Chimen Abramsky never attended school. As a child he was taught at home, in Yiddish, Hebrew and Russian, by private tutors, and he secretly cultivated what was to become a lifelong interest in Karl Marx. On arrival in London as a teenager, he enrolled on an English language course at Pitman College. He soon mastered English (though he never lost his distinctive Russian-Jewish accent) and was reading avidly, in all the languages at his disposal, on history, politics and Marxist economics while at the same time being drawn to a circle of emigre Jewish intellectuals – Yiddish authors, literary critics and artists – whom he encountered in London's East End. In 1936, with his parents' reluctant blessing, he travelled to Palestine to enrol in the Hebrew University, in Jerusalem.
Abramsky studied history, Jewish history and philosophy, became involved in socialist campus politics and on one occasion, he recalled with relish, was beaten up by the future Israeli prime minister, Yitzhak Shamir – then a leading figure in the rightwing Irgun. In the summer of 1939, he returned to London to visit his parents and was trapped by the outbreak of the second world war. Unable to return to Jerusalem, he instead found employment in Shapiro, Vallentine & Co, the oldest Jewish bookshop in the East End, where he met, and in 1940 married, the proprietors' daughter, Miriam Nirenstein, a member of the Communist party.

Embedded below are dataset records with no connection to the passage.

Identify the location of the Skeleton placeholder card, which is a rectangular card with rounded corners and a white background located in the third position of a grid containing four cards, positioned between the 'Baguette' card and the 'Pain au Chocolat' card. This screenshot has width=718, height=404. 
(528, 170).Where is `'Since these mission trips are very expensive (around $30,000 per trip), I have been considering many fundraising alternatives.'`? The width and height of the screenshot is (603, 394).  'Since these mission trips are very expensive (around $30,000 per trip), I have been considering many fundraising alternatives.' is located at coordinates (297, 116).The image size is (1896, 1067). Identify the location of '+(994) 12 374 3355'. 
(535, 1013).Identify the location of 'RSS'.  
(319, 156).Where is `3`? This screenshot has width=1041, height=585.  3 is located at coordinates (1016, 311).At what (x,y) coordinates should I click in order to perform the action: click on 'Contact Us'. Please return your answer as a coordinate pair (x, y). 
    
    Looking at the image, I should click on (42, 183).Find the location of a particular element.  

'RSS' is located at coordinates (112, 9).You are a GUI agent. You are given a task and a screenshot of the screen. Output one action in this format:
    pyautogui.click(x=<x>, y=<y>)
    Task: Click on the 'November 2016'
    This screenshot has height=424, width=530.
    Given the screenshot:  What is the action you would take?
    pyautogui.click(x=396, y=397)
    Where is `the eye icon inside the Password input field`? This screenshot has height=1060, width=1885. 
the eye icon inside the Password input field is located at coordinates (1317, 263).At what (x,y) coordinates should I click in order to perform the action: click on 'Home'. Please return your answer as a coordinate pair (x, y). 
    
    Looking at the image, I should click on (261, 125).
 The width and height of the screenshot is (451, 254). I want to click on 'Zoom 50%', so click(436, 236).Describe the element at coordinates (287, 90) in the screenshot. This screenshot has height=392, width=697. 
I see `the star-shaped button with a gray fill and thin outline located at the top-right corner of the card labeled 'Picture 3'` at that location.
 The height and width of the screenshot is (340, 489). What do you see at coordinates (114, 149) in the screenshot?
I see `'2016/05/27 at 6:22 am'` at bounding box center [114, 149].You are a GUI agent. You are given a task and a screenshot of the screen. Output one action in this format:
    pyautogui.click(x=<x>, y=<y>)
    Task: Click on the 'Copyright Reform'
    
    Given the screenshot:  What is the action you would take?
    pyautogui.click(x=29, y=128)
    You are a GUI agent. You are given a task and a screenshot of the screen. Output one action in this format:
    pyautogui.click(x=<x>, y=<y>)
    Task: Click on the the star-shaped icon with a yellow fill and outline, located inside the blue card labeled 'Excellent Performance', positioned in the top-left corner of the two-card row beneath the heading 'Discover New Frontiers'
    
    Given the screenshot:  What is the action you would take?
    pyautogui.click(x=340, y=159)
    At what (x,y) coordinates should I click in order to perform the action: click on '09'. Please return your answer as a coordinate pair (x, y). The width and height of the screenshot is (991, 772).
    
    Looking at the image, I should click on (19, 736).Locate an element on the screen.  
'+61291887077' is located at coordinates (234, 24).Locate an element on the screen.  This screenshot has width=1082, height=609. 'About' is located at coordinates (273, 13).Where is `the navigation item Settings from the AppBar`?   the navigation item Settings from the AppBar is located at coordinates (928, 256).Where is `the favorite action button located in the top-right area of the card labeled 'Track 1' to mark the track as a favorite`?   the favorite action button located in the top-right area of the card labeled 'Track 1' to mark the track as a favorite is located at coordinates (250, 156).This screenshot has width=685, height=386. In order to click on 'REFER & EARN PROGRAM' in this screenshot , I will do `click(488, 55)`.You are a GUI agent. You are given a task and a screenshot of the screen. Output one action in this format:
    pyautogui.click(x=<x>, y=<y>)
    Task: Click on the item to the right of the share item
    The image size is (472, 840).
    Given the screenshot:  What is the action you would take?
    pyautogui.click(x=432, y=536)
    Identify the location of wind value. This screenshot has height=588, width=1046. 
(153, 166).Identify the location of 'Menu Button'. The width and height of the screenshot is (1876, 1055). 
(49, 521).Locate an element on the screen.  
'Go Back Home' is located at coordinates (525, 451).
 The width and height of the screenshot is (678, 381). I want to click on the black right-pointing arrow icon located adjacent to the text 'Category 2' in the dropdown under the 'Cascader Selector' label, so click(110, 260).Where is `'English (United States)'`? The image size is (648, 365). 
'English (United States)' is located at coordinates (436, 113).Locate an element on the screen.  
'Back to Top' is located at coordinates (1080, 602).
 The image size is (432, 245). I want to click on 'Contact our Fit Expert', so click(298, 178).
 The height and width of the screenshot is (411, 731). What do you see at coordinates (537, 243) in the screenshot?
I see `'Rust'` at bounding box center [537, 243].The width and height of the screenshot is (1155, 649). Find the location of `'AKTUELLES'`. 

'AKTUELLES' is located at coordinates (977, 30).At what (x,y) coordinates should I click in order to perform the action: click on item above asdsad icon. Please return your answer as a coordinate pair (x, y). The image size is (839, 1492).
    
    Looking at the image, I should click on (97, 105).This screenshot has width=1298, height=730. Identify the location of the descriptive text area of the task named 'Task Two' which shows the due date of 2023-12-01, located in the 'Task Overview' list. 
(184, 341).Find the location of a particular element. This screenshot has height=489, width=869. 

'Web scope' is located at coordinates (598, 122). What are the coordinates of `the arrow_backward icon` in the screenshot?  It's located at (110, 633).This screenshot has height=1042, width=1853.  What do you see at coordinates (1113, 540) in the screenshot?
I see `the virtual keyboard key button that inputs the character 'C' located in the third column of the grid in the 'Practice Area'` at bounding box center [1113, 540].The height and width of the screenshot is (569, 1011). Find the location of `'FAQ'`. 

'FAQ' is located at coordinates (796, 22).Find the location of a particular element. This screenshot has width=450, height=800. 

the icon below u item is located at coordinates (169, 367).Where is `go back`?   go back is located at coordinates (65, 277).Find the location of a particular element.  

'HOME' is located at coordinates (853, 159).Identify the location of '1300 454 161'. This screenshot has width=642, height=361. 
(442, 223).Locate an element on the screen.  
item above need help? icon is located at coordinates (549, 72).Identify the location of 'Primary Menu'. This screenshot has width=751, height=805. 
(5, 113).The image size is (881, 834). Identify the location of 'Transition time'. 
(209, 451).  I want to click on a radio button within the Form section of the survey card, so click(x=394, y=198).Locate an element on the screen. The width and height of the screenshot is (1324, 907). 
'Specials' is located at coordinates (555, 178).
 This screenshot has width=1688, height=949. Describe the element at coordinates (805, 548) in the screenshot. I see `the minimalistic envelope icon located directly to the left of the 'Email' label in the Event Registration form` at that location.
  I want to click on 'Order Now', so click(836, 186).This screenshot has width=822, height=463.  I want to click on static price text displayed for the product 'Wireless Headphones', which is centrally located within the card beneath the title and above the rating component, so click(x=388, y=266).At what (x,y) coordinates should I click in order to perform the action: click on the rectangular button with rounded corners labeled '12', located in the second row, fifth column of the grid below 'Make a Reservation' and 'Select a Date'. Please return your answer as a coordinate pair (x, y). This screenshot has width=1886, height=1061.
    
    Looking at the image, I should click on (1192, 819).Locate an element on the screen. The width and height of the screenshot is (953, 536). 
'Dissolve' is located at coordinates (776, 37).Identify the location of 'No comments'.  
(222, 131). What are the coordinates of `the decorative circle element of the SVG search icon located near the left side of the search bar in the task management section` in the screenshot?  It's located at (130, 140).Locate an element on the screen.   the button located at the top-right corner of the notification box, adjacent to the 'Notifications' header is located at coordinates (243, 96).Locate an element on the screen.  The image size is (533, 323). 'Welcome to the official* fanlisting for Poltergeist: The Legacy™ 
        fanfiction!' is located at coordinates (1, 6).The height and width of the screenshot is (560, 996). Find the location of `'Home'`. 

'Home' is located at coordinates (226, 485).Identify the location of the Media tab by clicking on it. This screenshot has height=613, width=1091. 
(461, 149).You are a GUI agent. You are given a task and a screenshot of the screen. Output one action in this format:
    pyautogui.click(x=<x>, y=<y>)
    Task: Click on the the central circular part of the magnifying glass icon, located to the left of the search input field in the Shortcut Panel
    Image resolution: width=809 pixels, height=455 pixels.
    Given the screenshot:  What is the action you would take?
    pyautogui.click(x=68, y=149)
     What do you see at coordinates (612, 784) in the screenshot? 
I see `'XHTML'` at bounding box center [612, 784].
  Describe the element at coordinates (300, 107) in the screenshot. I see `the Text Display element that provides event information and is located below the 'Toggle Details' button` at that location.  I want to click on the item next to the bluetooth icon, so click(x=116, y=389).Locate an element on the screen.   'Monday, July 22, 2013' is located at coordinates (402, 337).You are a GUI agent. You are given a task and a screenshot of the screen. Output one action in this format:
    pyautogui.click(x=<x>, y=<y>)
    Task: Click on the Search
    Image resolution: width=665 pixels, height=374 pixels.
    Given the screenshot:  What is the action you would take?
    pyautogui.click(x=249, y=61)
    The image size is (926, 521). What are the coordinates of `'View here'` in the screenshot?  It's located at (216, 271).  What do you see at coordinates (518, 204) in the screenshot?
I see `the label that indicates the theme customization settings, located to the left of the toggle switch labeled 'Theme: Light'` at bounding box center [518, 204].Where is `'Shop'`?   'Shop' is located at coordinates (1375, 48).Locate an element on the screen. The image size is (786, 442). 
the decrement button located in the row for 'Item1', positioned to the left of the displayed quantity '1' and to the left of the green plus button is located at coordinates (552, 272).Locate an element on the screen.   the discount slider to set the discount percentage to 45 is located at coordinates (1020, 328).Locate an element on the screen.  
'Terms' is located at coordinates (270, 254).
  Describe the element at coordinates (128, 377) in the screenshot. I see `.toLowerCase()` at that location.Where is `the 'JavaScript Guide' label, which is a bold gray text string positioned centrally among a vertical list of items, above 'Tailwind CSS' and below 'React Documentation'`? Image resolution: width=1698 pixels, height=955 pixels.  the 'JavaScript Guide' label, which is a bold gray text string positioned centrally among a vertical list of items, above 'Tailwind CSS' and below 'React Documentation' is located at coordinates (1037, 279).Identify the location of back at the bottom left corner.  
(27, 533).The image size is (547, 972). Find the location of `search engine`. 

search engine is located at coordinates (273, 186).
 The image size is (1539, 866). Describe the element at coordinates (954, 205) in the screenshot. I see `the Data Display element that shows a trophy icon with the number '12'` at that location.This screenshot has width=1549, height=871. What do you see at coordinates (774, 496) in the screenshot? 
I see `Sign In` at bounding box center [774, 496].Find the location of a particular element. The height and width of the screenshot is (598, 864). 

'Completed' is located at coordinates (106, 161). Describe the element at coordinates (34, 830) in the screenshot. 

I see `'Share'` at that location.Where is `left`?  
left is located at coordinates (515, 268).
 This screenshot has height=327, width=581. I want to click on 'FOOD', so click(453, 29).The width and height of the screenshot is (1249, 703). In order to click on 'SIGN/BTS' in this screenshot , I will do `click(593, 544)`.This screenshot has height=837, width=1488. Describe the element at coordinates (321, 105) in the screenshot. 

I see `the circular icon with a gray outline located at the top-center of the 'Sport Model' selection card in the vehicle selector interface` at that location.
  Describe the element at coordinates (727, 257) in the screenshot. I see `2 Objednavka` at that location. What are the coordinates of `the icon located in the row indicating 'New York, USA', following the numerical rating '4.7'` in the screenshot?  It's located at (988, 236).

Despite his father's persecution by Stalin, Abramsky joined the Communist party in 1941. "If you were against fascism at the time," he would later say, "this was the place to go." He soon became one of the party's prominent Jewish activists: secretary of the Jewish committee, editor of its organ, the Jewish Clarion, member of the international secretariat and chairman of the Middle East sub-committee. He also founded, from his home in Highgate, north London, a small publishing company, which printed the first English edition of George Lukacs's Studies in European Realism. Miriam, alongside thousands of others, left the Communist party in the wake of the Soviet invasion of Hungary in 1956, but Chimen remained steadfast for another 18 months – something he regretted deeply in subsequent years – resigning only in 1958, after disagreements with the party line.